* [Фрагмент текста]
━━━━━━━━━━━━━━━━━━━━━━━━━━━━━━

Личная ответственность при диктатуре
Dec. 22nd, 2013 01:13 amВ недавно изданном сборнике статей Ханны Арендт «Ответственность и суждение» есть небольшая заметка под названием «Личная ответственность при диктатуре». В книжке она ошибочно датирована 1946 годом — это опечатка, она написана в 1964 году, уже после публикации знаменитой книги «Эйхман в Иерусалиме».
Некоторые мысли, высказанные там, кажутся буквальным рецептом действия. Или описанием текущей реальности.
Сначала — о мотивации для не-участия в публичных мерзостях.
Поэтому я бы предположила, что от участия воздержались именно те, чья совесть не работала, так сказать, на автоматизме, как будто мы располагаем набором врождённых или выученных правил, которые затем просто применяем к различным частным случаям, а в отношении всякого нового опыта или ситуации уже существует готовое суждение и нам всего лишь нужно действовать, исходя из того, что нам известно или выучено нами заранее. Они, как мне кажется, пользовались иным мерилом: они спрашивали себя, где та черта, перейдя которую, они не смогли бы больше жить в мире сами с собой; и они решили, что лучше не будут делать ничего, не потому, что мир от этого станет лучше, но просто потому, что только так они смогут жить дальше, оставаясь сами собой. По этой же причине, когда их пытались принудить к участию, они выбрали смерть. Грубо говоря, они отказались убивать не столько потому, что так твёрдо придерживались заповеди «Не убий», сколько потому, что не хотели в дальнейшем жить с убийцами — то есть, с самими собой.
Затем (и это продолжение предыдущей цитаты) — Арендт высказывается о проблеме людей с твёрдой моралью.
Условием такого рода суждения является не высокоразвитый интеллект и не искушенность в вопросах морали, а скорее предрасположенность к тому, чтобы жить с самим собой, общаться с собой, т. е. вступать в тот безмолвный диалог, который мы со времен Сократа и Платона называем мышлением. Такого рода мышление, хотя оно лежит в основании всякой философии, не является техническим и не имеет дела с теоретическими проблемами. Граница, пролегающая между теми, кто хочет мыслить, а значит должен судить самостоятельно, и теми, кто этого избегает, игнорирует все различия в культуре, общественном положении и образовании. В этом отношении полный коллапс морали, случившийся при гитлеровском режиме с добропорядочным обществом, может научить нас тому, что в таких обстоятельствах те, кто лелеет ценности и твердо держится моральных норм, не надежны: теперь мы знаем, что моральные нормы могут поменяться в один миг, и у этих людей не останется ничего, кроме привычки чего-нибудь держаться. Гораздо надежнее скептики и любители сомневаться — не потому, что скептицизм хорош, а сомнение полезно, а потому, что такие люди привыкли ставить вещи под вопрос и жить своим умом. Лучше всех окажутся те, кто знает наверняка лишь одно: что бы ни случилось в дальнейшем, пока мы живы, жить нам придется с самими собой.

━━━━━━━━━━━━━━━━━━━━━━━━━━━━━━

* [Условия заданий]
#1 Ответьте по тексту о личной ответственности при диктатуре:
(a) В каком году на самом деле написана заметка «Личная ответственность при диктатуре»?
(b) Что выбрали те, кого пытались принудить к участию?
(c) Со времён каких мыслителей безмолвный диалог с собой называют мышлением?
#2 Воспроизведите без изменений отрывок текста о личной ответственности при диктатуре от слов «Некоторые мысли, высказанные» до слов «в публичных мерзостях.» включительно.
Материал, приведённый далее, взят из другого источника.

* [Исходные данные]
━━━━━━━━━━━━━━━━━━━━━━━━━━━━━━

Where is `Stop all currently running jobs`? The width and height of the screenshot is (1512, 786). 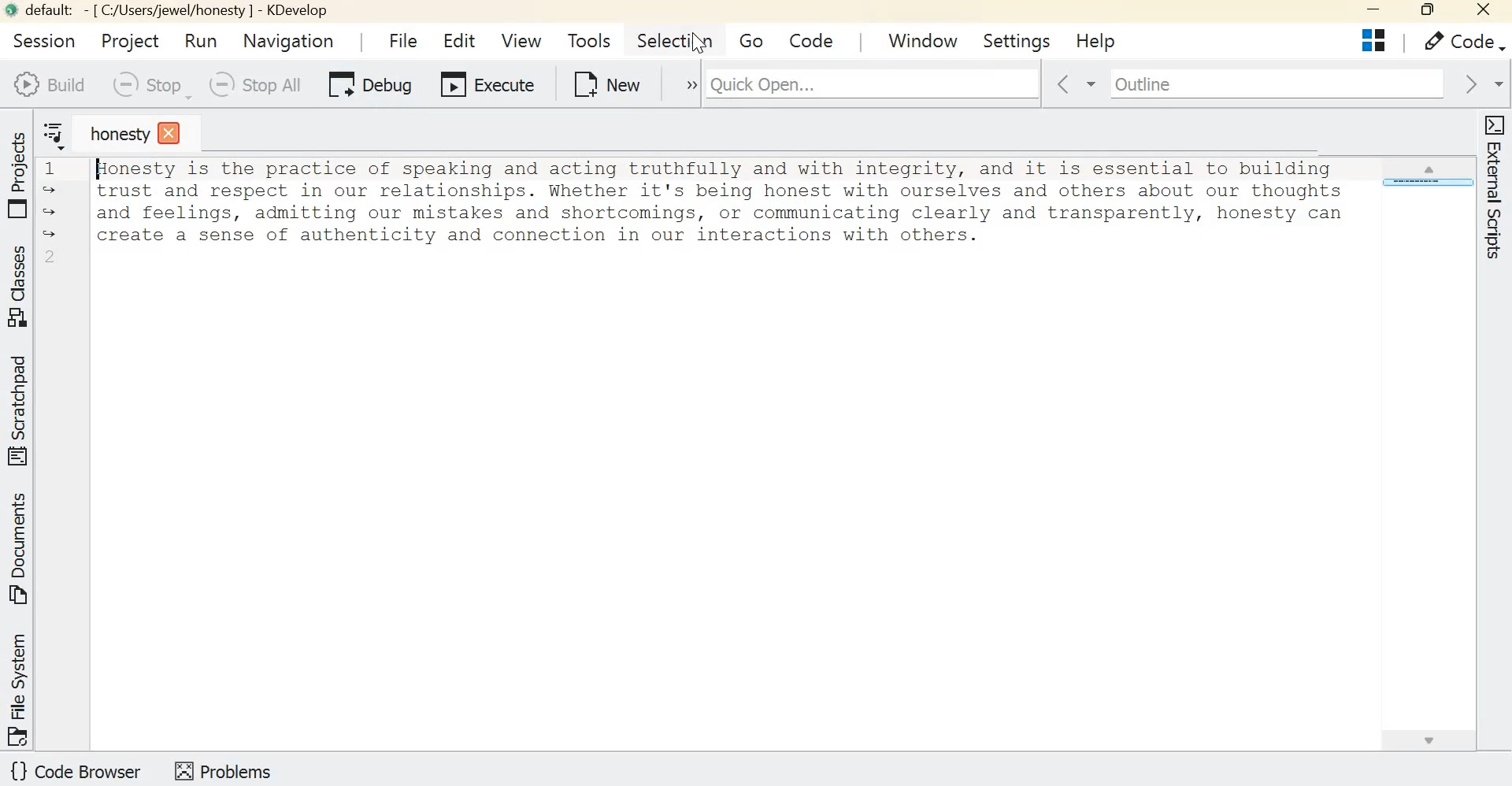 Stop all currently running jobs is located at coordinates (253, 85).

━━━━━━━━━━━━━━━━━━━━━━━━━━━━━━

* [Ответы к заданиям]
#1
(a) В 1964 году.
(b) Смерть.
(c) Сократа и Платона.

#2
Некоторые мысли, высказанные там, кажутся буквальным рецептом действия. Или описанием текущей реальности.
Сначала — о мотивации для не-участия в публичных мерзостях.